§ **RECORDS PROVIDED**:
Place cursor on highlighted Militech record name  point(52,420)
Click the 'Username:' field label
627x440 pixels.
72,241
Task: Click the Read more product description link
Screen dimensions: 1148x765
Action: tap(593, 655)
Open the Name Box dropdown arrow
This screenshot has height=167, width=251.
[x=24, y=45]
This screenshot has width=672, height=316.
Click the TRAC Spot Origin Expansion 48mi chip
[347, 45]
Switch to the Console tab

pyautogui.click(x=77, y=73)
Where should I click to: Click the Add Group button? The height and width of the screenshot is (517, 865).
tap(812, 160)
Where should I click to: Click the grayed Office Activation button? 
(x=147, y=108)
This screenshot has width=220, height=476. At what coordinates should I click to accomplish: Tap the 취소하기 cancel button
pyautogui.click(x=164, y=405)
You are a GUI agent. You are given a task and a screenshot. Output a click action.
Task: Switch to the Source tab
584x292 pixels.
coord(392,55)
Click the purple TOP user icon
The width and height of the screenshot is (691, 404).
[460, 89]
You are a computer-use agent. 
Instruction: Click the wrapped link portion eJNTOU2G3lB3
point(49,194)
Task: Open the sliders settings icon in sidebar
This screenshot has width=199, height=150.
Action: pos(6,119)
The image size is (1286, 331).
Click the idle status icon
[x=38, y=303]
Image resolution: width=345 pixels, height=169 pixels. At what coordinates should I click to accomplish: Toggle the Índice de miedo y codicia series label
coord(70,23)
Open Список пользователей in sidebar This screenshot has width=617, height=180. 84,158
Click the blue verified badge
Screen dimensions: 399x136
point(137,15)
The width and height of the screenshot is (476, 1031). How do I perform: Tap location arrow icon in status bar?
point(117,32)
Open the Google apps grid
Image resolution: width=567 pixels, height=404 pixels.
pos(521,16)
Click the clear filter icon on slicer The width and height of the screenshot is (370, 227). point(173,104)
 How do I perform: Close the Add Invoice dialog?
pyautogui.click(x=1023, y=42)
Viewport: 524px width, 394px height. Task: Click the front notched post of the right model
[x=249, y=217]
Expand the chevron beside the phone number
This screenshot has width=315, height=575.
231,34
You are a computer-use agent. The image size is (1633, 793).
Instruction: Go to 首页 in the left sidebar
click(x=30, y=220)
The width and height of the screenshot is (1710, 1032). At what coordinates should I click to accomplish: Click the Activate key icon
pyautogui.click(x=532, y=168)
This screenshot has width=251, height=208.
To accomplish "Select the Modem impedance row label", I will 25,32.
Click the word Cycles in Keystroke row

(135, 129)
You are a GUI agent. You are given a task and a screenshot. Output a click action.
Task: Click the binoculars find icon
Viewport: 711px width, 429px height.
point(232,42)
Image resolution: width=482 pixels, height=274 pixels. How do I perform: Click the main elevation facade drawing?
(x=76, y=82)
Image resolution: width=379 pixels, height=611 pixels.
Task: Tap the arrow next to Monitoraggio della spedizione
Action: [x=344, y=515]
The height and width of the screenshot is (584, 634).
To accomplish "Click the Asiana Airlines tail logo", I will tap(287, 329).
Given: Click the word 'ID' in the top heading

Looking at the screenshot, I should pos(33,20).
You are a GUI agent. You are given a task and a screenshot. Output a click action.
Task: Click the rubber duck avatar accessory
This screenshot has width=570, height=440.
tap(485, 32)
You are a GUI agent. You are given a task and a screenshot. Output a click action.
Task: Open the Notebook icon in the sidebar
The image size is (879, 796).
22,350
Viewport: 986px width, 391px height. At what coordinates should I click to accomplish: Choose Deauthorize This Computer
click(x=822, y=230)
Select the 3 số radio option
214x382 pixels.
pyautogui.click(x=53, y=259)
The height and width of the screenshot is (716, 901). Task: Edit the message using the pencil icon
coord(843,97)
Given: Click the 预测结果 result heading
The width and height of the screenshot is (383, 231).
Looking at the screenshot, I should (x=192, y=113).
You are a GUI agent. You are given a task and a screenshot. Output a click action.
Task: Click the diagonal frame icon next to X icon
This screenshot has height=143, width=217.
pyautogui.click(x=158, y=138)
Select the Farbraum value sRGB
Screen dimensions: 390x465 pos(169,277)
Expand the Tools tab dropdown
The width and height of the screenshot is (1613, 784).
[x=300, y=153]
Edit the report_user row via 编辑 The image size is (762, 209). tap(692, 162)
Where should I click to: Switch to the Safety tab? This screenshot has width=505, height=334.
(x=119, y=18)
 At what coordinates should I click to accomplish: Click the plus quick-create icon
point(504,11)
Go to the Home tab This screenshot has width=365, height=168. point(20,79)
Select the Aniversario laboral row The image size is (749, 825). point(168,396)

§ **TRY IT**: Copy down every line of the entries containing the word "will".

§ **RESULT BELOW**:
To accomplish "Select the Modem impedance row label", I will 25,32.
To accomplish "Click the Asiana Airlines tail logo", I will tap(287, 329).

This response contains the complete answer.